Wie und mit welchem Betrag beteiligt sich die Schweiz an diesem Projekt?
Die Schweiz wird einen Beitrag von 4,7 Millionen CHF an die Errichtung und den Betrieb eines Koordinationszentrums am Sitz des WMO-Sekretariats in Genf leisten. Dieses sammelt die Daten, die ihm von einem mit Unterstützung der WMO-Mitgliedstaaten geschaffenen Netzwerk von regionalen und nationalen Wetterdiensten übermittelt werden. Anschliessend leitet es die Daten an die jeweiligen Institutionen weiter. Die Schweiz wird ihren Beitrag im Rahmen der Pilotphase leisten, die bis 2023 dauert. Über das Eidgenössische Departement des Innern (MeteoSchweiz) und die DEZA wird sie technische Ressourcen sowie Expertinnen und Experten bereitstellen.

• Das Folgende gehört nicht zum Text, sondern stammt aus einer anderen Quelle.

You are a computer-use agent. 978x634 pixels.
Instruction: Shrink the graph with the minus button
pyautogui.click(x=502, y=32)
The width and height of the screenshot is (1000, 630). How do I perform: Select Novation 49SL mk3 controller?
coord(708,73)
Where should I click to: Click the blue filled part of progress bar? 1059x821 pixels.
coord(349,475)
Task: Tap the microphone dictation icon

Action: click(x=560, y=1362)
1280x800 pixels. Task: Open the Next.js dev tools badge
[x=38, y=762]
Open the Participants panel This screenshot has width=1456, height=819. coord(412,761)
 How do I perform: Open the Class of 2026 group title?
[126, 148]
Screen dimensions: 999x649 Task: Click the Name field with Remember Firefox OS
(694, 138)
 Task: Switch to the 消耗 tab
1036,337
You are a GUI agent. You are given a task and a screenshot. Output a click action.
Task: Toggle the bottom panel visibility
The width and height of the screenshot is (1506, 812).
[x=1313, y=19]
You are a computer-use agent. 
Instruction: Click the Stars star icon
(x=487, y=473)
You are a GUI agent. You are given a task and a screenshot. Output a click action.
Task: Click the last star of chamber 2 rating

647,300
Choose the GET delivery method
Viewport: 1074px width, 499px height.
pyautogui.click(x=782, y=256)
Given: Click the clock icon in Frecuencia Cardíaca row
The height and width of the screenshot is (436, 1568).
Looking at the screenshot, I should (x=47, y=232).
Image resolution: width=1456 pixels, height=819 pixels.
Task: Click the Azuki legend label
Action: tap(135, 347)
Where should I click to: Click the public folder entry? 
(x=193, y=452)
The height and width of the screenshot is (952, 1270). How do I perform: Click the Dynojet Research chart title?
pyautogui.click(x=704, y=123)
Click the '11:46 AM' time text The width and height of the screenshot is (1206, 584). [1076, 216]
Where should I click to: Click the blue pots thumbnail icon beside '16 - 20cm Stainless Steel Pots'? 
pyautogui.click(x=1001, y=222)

Warum ist der Beitrag der Schweiz so wichtig?
Viele Entwicklungs- und Schwellenländer verfügen nicht über die notwendige Infrastruktur, um meteorologische Informationen zu sammeln und zu verbreiten. Sie können diese Dienstleistungen nun vom neuen Koordinationszentrum beziehen.
Wie fügt sich dieser Beitrag in die bisherige Entwicklungshilfe ein, die die Schweiz bei Naturkatastrophen leistet?
Aus Sicht der Humanitären Hilfe sind Informationen zu Klimarisiken von zentraler Bedeutung. Ein klassisches Beispiel sind die Zugbahnberechnungen für Wirbelstürme. Damit können gefährdete Menschen rechtzeitig aus der Gefahrenzone evakuiert werden. In humanitären Krisen, wenn Menschen in Notunterkünften untergebracht sind, sind solche Informationen besonders wichtig.
Auch für eine nachhaltige Landwirtschaft sind Wetter- und Klimaprognosen wichtig. Im Rahmen des Projekts CLIMANDES unterstützt die DEZA zum Beispiel in den peruanischen Anden die Verwendung von saisonalen Vorhersagen in der Landwirtschaft. Dank diesen Informationen können sich die Bauern besser auf Dürre- oder Nässeperioden vorbereiten und Ernteverluste reduzieren. Weather4UN erlaubt es, solche Dienstleistungen einer Vielzahl von Ländern anzubieten.
Was macht die Weltorganisation für Meteorologie?
Die Weltorganisation für Meteorologie (WMO) ist eine zwischenstaatliche Organisation mit derzeit 193 Mitgliedstaaten – darunter die Schweiz, die durch MeteoSchweiz vertreten wird. Die in Genf ansässige Sonderorganisation der Vereinten Nationen ist in den Bereichen Meteorologie (Wetter und Klima), operationelle Hydrologie und Geophysik tätig.
Die WMO ist massgebend für alle Fragen im Zusammenhang mit dem Zustand und der Entwicklung der Erdatmosphäre, deren Interaktionen mit der Erdoberfläche, das durch sie entstehende Klima und Wetter sowie die resultierende Verteilung der Wasserressourcen.
Die WMO strebt eine weltweit führende Rolle in Bezug auf das Fachwissen und die internationale Zusammenarbeit in diesen Bereichen an. Dadurch will sie zur Sicherheit und zum Wohlergehen aller Menschen sowie zur Förderung des wirtschaftlichen Wohlstands aller Länder beitragen.